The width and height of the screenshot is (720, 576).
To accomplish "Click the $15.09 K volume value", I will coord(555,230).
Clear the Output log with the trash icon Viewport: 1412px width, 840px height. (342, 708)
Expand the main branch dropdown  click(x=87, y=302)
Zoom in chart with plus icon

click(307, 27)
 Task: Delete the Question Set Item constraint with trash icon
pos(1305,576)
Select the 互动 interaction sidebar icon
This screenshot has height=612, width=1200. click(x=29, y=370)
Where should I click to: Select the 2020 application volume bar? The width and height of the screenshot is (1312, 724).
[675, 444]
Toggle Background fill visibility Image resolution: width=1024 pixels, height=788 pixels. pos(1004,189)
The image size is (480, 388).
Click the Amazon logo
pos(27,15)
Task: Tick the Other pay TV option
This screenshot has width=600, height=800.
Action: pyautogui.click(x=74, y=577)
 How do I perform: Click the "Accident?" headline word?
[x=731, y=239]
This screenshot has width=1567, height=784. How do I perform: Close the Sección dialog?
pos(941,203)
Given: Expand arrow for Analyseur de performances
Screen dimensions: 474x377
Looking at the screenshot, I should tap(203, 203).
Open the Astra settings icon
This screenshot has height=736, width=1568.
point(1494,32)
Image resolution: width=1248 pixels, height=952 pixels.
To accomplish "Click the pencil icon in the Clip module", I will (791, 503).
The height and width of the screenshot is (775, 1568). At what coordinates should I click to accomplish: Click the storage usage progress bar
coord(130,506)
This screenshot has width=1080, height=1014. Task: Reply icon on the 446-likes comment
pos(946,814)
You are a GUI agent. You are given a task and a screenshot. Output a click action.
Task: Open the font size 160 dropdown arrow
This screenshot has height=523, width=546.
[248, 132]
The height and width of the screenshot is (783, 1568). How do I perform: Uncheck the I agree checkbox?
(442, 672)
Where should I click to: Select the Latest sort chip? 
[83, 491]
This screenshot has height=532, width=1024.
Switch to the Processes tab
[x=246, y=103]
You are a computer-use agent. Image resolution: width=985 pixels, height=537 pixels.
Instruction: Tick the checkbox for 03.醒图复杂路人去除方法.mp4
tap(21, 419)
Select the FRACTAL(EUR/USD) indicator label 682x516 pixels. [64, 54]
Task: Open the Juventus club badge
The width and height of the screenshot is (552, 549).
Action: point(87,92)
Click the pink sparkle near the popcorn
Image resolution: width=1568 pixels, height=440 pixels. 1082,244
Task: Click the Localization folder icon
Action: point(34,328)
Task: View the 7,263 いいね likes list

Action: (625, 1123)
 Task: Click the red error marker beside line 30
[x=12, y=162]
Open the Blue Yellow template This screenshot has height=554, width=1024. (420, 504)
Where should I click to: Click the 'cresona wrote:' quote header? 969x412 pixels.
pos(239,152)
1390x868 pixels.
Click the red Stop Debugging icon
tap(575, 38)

━━━━━━━━━━━━━━━━

TO DO — Quote the items exactly, starting with the line containing "Expand the main" and ending with the line containing "[x=731, y=239]", both lines included.

FINISHED EXERCISE —
Expand the main branch dropdown  click(x=87, y=302)
Zoom in chart with plus icon

click(307, 27)
 Task: Delete the Question Set Item constraint with trash icon
pos(1305,576)
Select the 互动 interaction sidebar icon
This screenshot has height=612, width=1200. click(x=29, y=370)
Where should I click to: Select the 2020 application volume bar? The width and height of the screenshot is (1312, 724).
[675, 444]
Toggle Background fill visibility Image resolution: width=1024 pixels, height=788 pixels. pos(1004,189)
The image size is (480, 388).
Click the Amazon logo
pos(27,15)
Task: Tick the Other pay TV option
This screenshot has width=600, height=800.
Action: pyautogui.click(x=74, y=577)
 How do I perform: Click the "Accident?" headline word?
[x=731, y=239]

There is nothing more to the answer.